The savanna is a woodland-grassland biome found across Africa, Australia, South America, and India, covering approximately 20% of Earth’s land surface. This environment is characterized by consistently warm temperatures and a distinct seasonality of precipitation, featuring a long dry season followed by a wet season. The landscape’s defining feature is an open canopy, where trees are sufficiently scattered to allow sunlight to reach the ground below. This structure supports an unbroken layer of non-woody plants, distinguishing the savanna from denser forests and arid deserts.
The Foundation: Grasses and Herbaceous Plants
The flora of the savanna is dominated by grasses, which form the primary layer of vegetation beneath the scattered trees. These grasses are typically coarse and grow in dense tufts or patches, with areas of bare ground visible between them.
Many savanna grasses are perennial, allowing them to survive the annual dry season and regenerate quickly when the rains return. Species like Rhodes grass, red oat grass (Themeda triandra), star grass, and lemon grass are common across different savanna regions. In wetter savanna areas, giant grasses such as elephant grass (Pennisetum purpureum) can grow impressively tall, sometimes reaching heights of up to 10 feet.
The ground layer also includes various herbaceous plants, often called forbs, which grow interspersed among the grasses. These non-grass flowering plants contribute to the overall biodiversity of the understory. In Australian savannas, species like kangaroo grass (Themeda) and the prickly spinifex grasses (Plectrachne) are prominent.
Woody Plants: Trees and Shrubs
While grasses dominate the ground, the savanna is also home to a variety of woody plants, including trees and shrubs. These trees often feature a distinctive umbrella-shaped canopy, which maximizes the exposure of their small leaves to solar radiation while minimizing water loss through transpiration. Their wide spacing is primarily attributed to the limited seasonal rainfall.
The Acacia species are the most iconic trees of the African savanna, recognized by their flat-topped crowns and long, sharp thorns. Examples include the Umbrella Thorn Acacia (Acacia tortilis) and the Whistling Thorn (Vachellia drepanolobium).

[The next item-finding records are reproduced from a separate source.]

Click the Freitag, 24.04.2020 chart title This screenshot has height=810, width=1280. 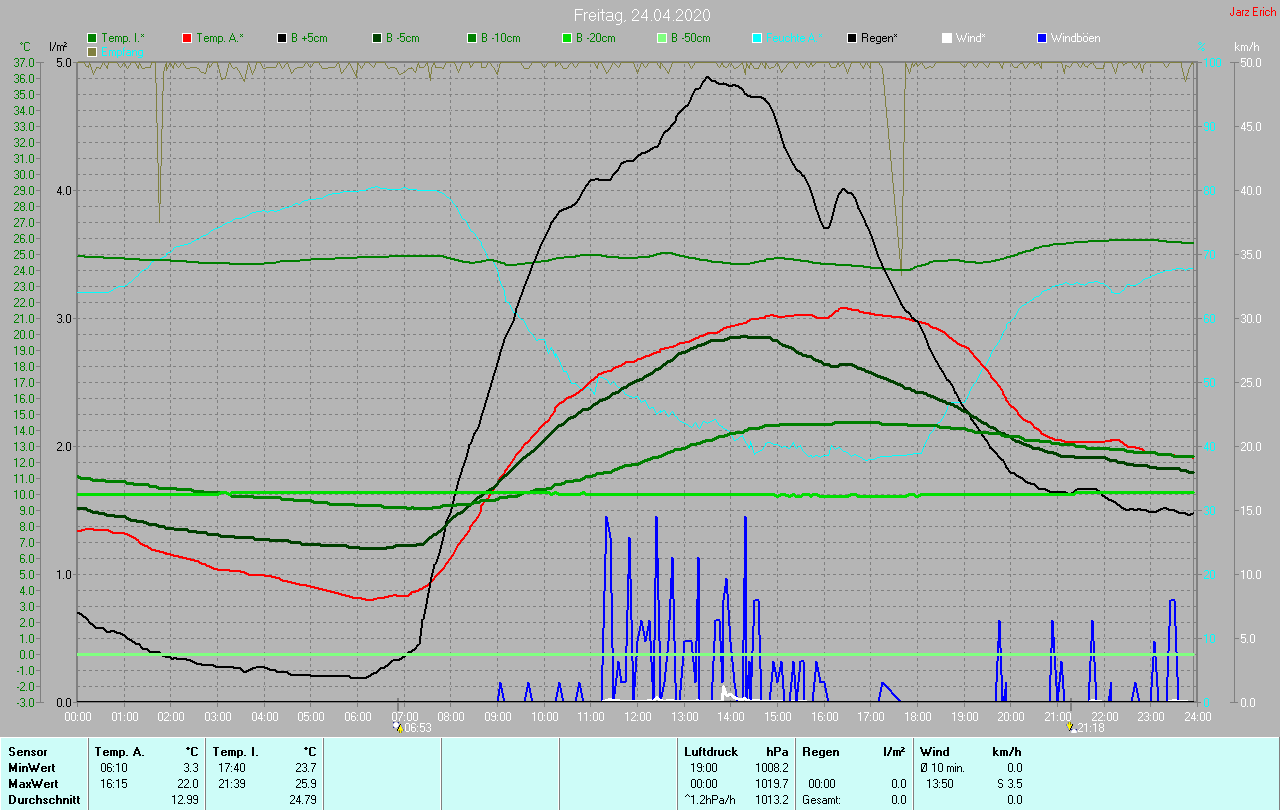640,15
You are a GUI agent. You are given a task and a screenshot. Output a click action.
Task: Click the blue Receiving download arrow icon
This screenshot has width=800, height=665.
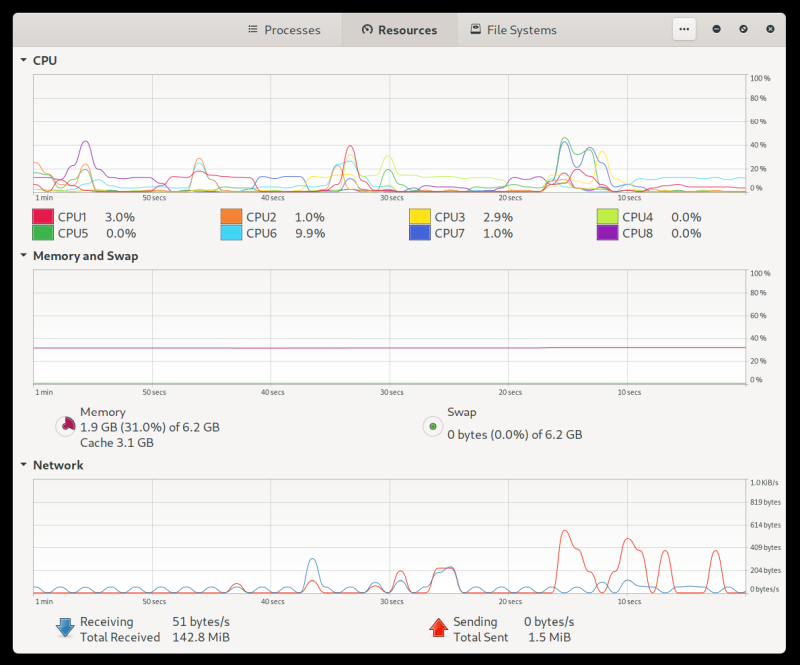click(x=65, y=628)
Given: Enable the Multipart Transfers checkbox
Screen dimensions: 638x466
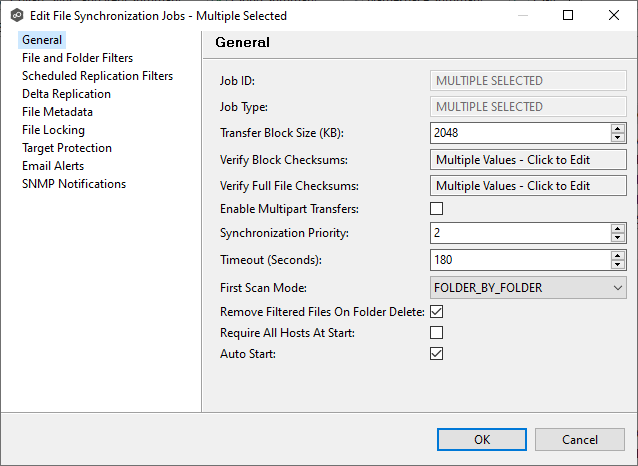Looking at the screenshot, I should [x=436, y=209].
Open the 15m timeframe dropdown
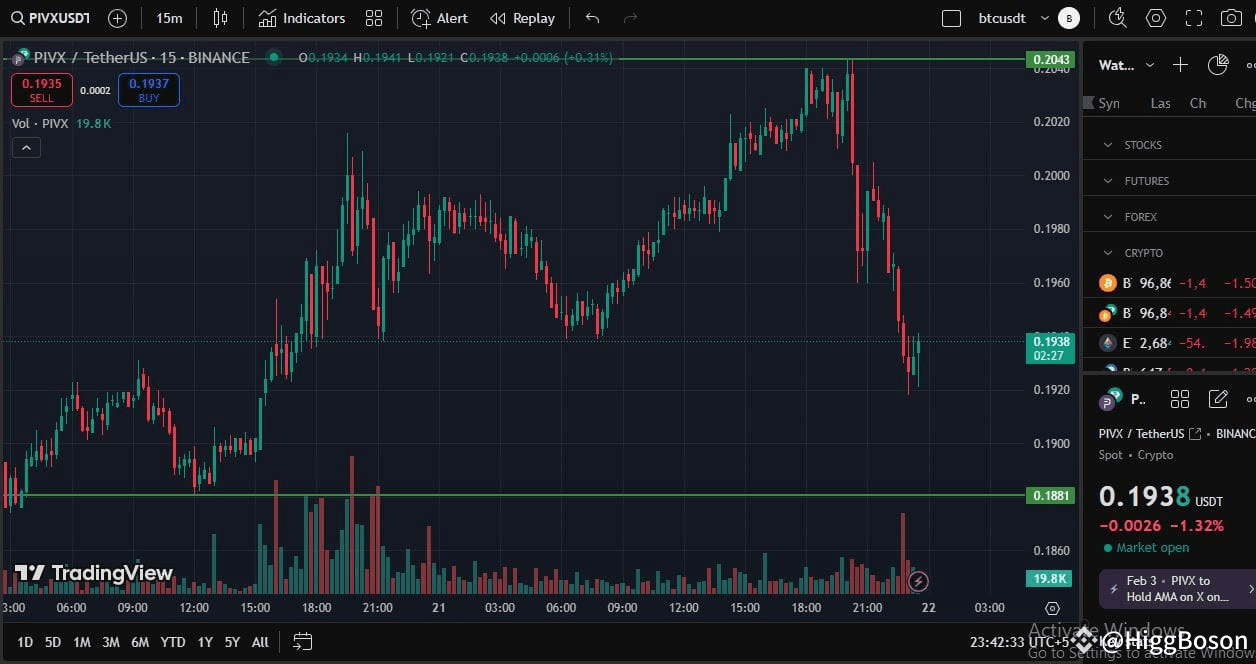 click(168, 18)
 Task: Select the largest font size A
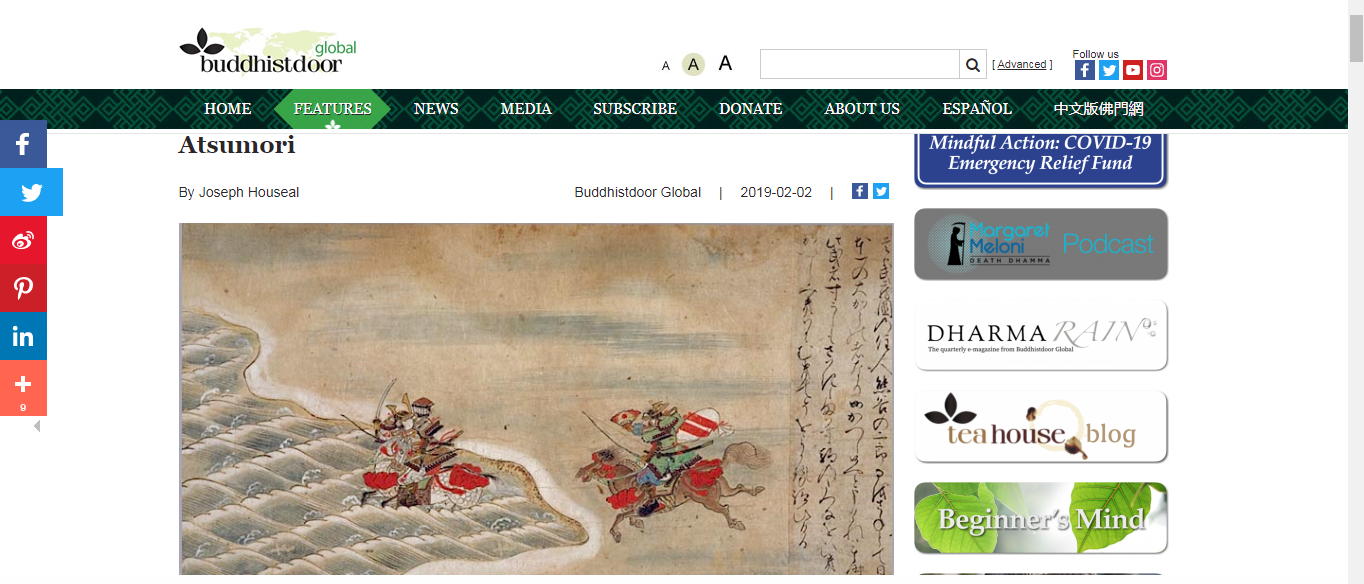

The Baobab (Adansonia genus) is another savanna tree, known for its massive, bulbous trunk that gives it an “upside-down” appearance.
Other notable woody species include the Combretum (bushwillows) and Brachystegia trees, which form the dense canopy of the Miombo woodlands found in central and southern African savannas. Succulent trees, such as the Candelabra Tree (Euphorbia candelabrum), are also present. Shrub species like the raisin bush and buffalo thorn contribute to the lower woody layer, especially in drier regions.
Survival Strategies: Adaptations to Fire and Drought
Savanna plants have evolved specialized mechanisms to endure the two major environmental pressures: drought and frequent wildfires. A primary strategy for drought survival is the development of deep taproot systems. These roots can penetrate the soil, allowing plants, such as the Acacia, to access deep groundwater reserves during the dry season.
Many plants employ xerophytic adaptations to conserve water. This includes shedding leaves during the dry period, like the Baobab and Miombo trees, to minimize water loss through transpiration. The Baobab tree further utilizes its immense trunk to store large volumes of water, which it draws upon during the arid months. Some grasses and trees also develop waxy or small leaves to reduce surface area for evaporation.
Adaptations to fire, known as pyriscence, are important for survival in this fire-prone ecosystem. Trees like the Baobab and certain Acacias possess thick, corky bark that acts as an insulator, protecting the living tissue beneath from the heat of fast-moving grass fires. Grasses survive due to underground storage organs like rhizomes or bulbs, which contain the plant’s growth tissues. These protected organs allow for rapid regrowth of the grass shoot shortly after a fire has passed, quickly utilizing the nutrient-rich ash left behind.